Tournai-Ath-Mouscron Véronique Waroux (CDH) a fait le choix de ne plus se représenter.

" Élue députée de Wallonie en 2014, j’ai endossé ce nouveau mandat avec beaucoup d’émotion et d’intimidation ", écrivait en 2017 Véronique Waroux. À en déduire d’après ses prises de position et interventions régulières et remarquées, la mandataire CDH a vite pris de l’assurance. C’est son choix de ne plus se représenter. Celle qui donna l’impression d’être l’électron libre du CDH, est une Péruwelzienne, fille de commerçants et de la campagne. Véronique Waroux est aussi ingénieur civil des Mines (Polytech Mons). Elle a commencé sa vie professionnelle en tant qu’ingénieur-conseil en environnement dans un bureau d’études. En quittant la politique, elle se retrouve aussi sans emploi. Elle n’a plus aucun mandat communal depuis les dernières élections.

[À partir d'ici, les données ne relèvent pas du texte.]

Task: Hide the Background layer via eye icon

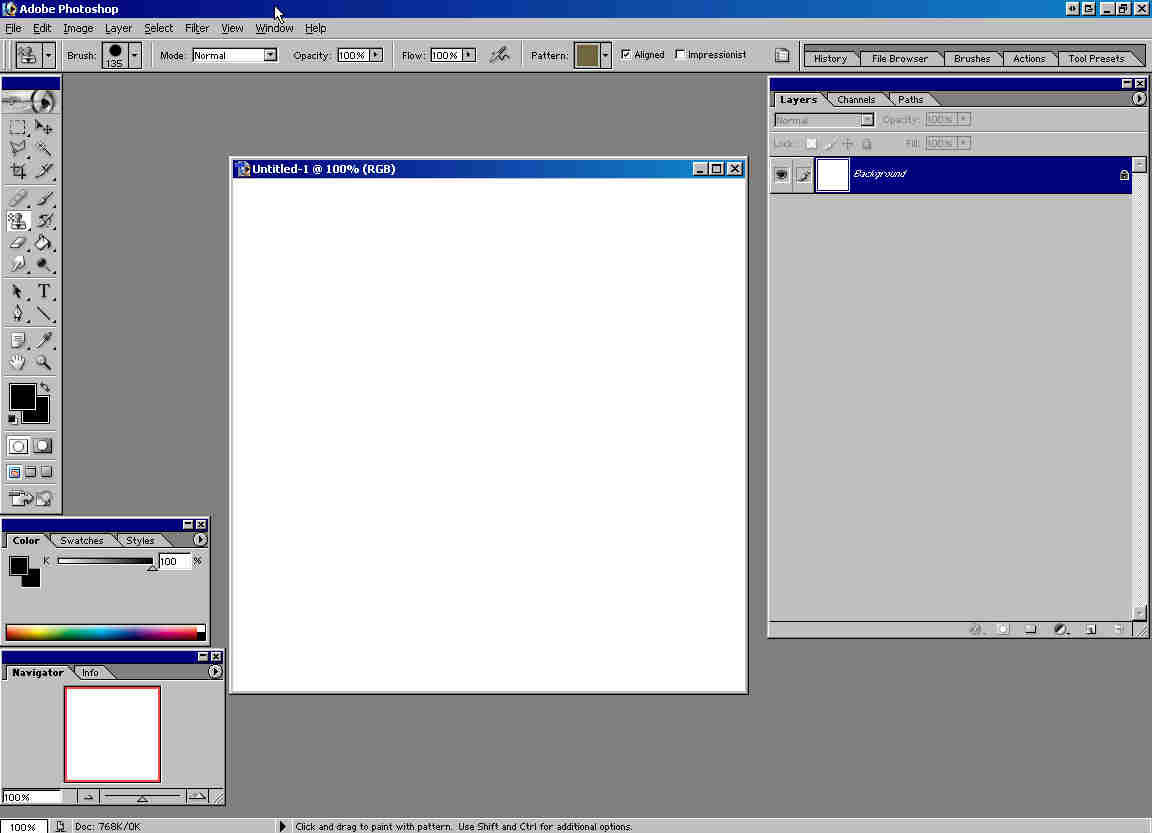Action: click(x=781, y=175)
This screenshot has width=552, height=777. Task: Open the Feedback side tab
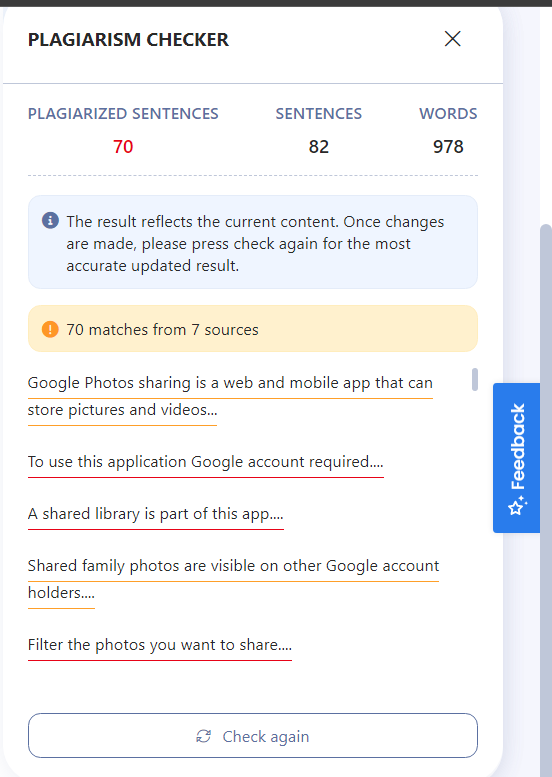pyautogui.click(x=516, y=458)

Mais durant plus de quatre ans, cette politicienne a marqué les débats en intervenant sur des questions liées à l’urbanisme, au patrimoine, à l’aménagement du territoire, à la mobilité, etc. Les thématiques relatives au climat, à l’énergie, à l’environnement et au bien-être animal faisaient aussi partie de ses combats. Véronique Waroux donnait l’image d’une députée rebelle, une femme qui ne veut pas suivre sans exprimer ses opinions personnelles la ligne d’un parti.

En quatre ans, la Madame climat du CDH, c’est 601 traces laissées dans les archives parlementaires, dont 127 dans les débats. Un beau bilan comme parlementaire.